First, separate file/folder permissions from share permissions. We'll bring them back together in a moment. Let's just start with file/folder permissions. And we'll keep it simple. The ones that often come into play are the following:
- Read - Allows you to read the contents of the file or folder. If you are talking about a file, this allows you to open up the file or copy the file. If you are talking about a folder, it allows you to see the contents of that folder.
- Write - Again, as the name implies, it allows you to write to the file or folder. Note that Write alone doesn't give delete permissions, but it might as well. There's nothing stopping you from writing a file that is empty, thereby destroying the previous contents.
- Modify - Allows read, write, and delete.
- Full Control - Same as modify + the ability to assign permissions.
Most of the time you're only looking to use read or write in a ETL task or the like. Full control should almost never be needed. You don't usually want your process modifying permissions on files and folders. Now, once we understand the basic permissions, let's talk about how Windows takes those permissions to determine what a user actually has. Unless there is an explicit DENY (like in SQL Server), the operating system aggregates the permissions. For instance, assume user John is a member of the following security groups ETL Users and Support. The permissions assigned to these groups are:
- John - none are explicitly assigned because the best practice is to use security groups wherever possible.
- ETL Users - Read permissions on the folder.
- Support - Write permissions on the folder.
When we put those together, John will have both read and write permissions since the permissions are aggregated. Now, let's say that John is placed in another group, called DBAs. And DBAs have full control. Again, when we aggregate the permissions, John will end up with full control because it comprises read, write, and more. Let's take it one more step and say John is placed in the Developers group. Now the Developers group has a DENY on write. So if we look at all the permissions, we get:
John will have all the permissions given to full control EXCEPT write permissions. The operating system and SQL Server treat the DENY permission the same: it acts as a trump, regardless of the other permissions.

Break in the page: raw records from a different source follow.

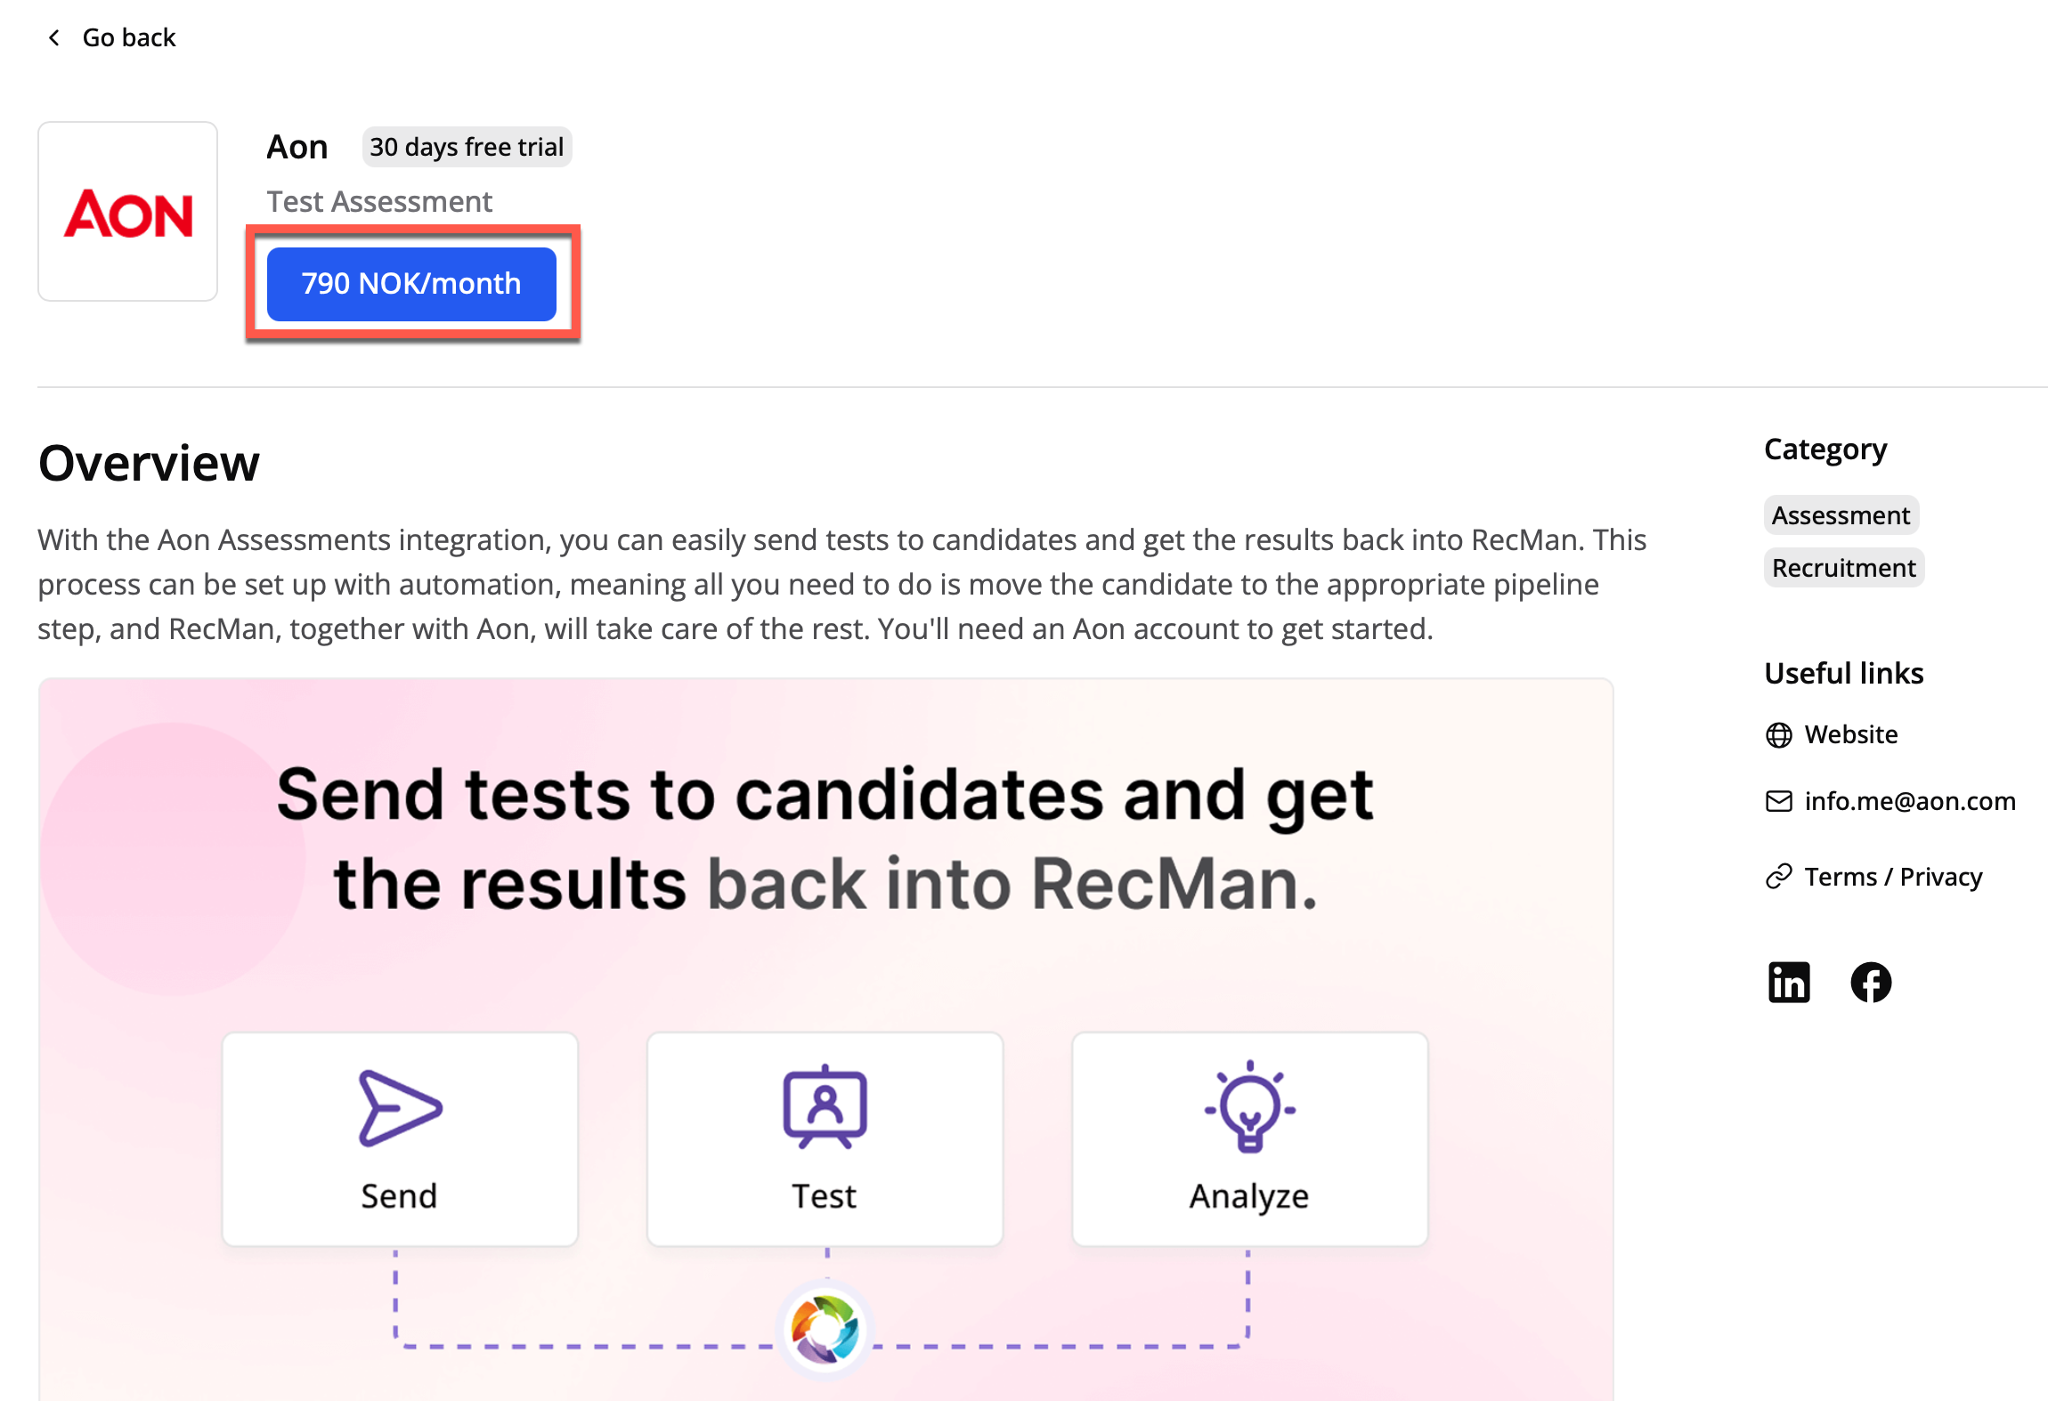Select the Assessment category tag

[1841, 515]
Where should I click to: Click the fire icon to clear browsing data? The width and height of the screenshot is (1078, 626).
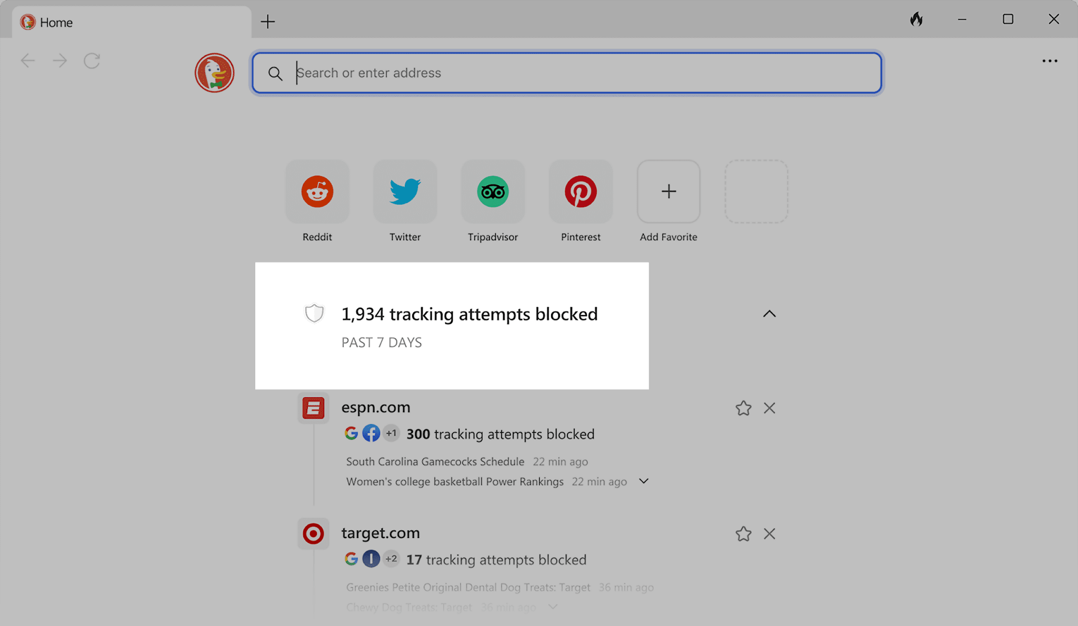click(916, 18)
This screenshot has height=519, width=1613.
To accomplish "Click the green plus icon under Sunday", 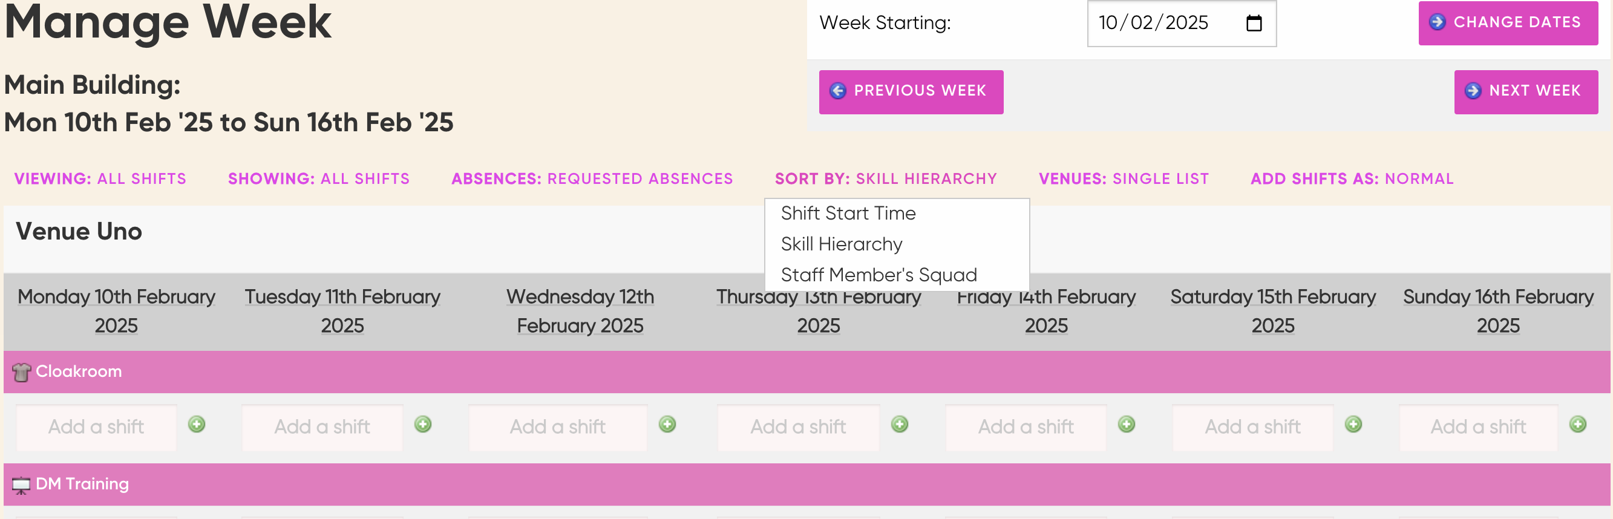I will (1577, 424).
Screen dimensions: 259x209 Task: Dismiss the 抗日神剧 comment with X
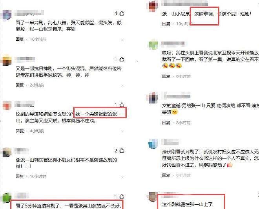(x=122, y=86)
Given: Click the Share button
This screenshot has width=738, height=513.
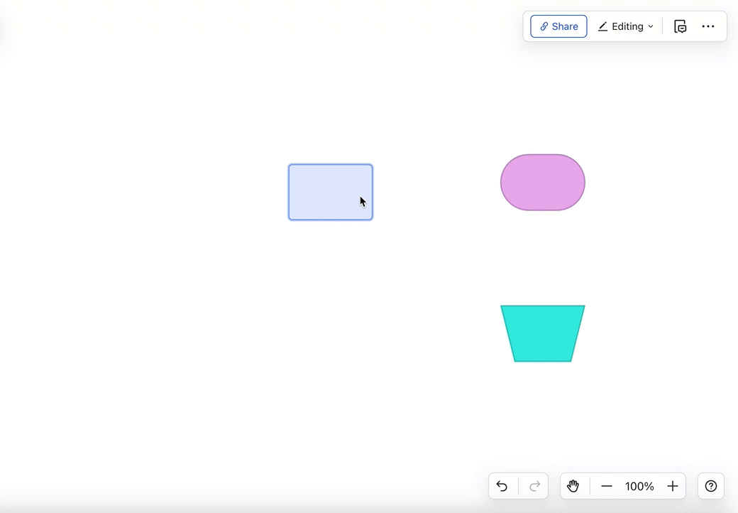Looking at the screenshot, I should tap(558, 26).
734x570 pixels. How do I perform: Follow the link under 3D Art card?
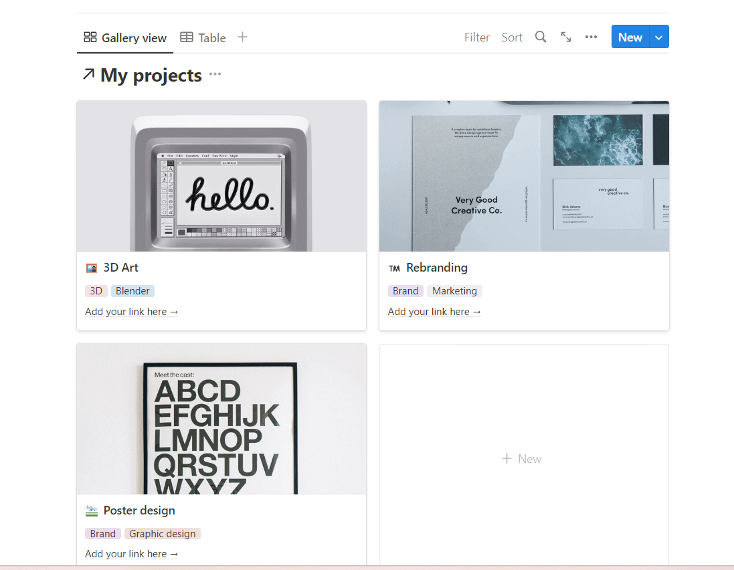132,312
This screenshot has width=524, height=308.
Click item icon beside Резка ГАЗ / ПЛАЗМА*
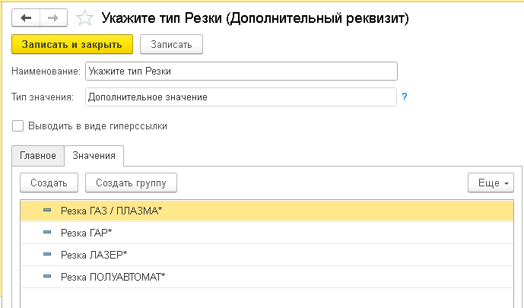click(x=47, y=210)
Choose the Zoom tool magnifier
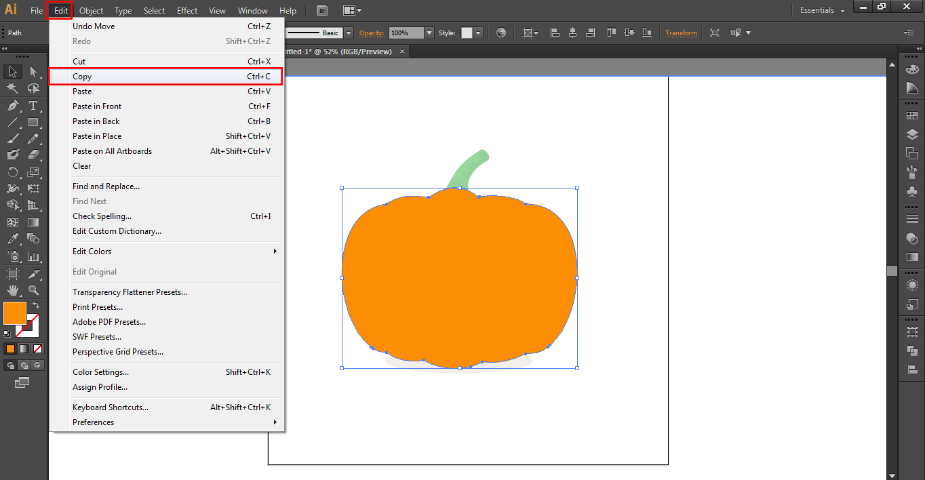 [x=33, y=290]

There is one other thing I need to speak on here and that's the concept of inheritance. A file in a folder or a subfolder will, by default, inherit the permissions of the parent folder. You can add to these permissions, but if you want to continue inheriting permissions, you can't take any permissions away (though you could use DENY). So if the parent folder gives a group Full Control but on the subfolder you want the group to only have Read, inheritance isn't going to work. With that said, it is possible to break inheritance. And what this does is allow you to set whatever permissions you want on that file or subfolder, regardless of what the permissions are on the parent folder. However, you must then set and maintain the permissions manually. For instance, if I have a folder called C:\ETL where the security group ETL processes has Modify permissions (the ability to read, write, and delete files) but there is a subfolder C:\ETL\archive where I only want them to have Read permissions, I will have to break the inheritance on C:\ETL\archive and then I will have to set the permissions I want manually.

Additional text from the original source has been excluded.